WORK TO COMPLETE> Rewrite the listing below, changing "number input" to "numeric field" and leaving everything else unchanged.

● ● ● ●

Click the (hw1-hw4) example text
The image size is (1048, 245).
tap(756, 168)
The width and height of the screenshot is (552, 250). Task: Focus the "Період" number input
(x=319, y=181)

● ● ● ●

OUTPUT OF THE TASK>
Click the (hw1-hw4) example text
The image size is (1048, 245).
tap(756, 168)
The width and height of the screenshot is (552, 250). Task: Focus the "Період" numeric field
(x=319, y=181)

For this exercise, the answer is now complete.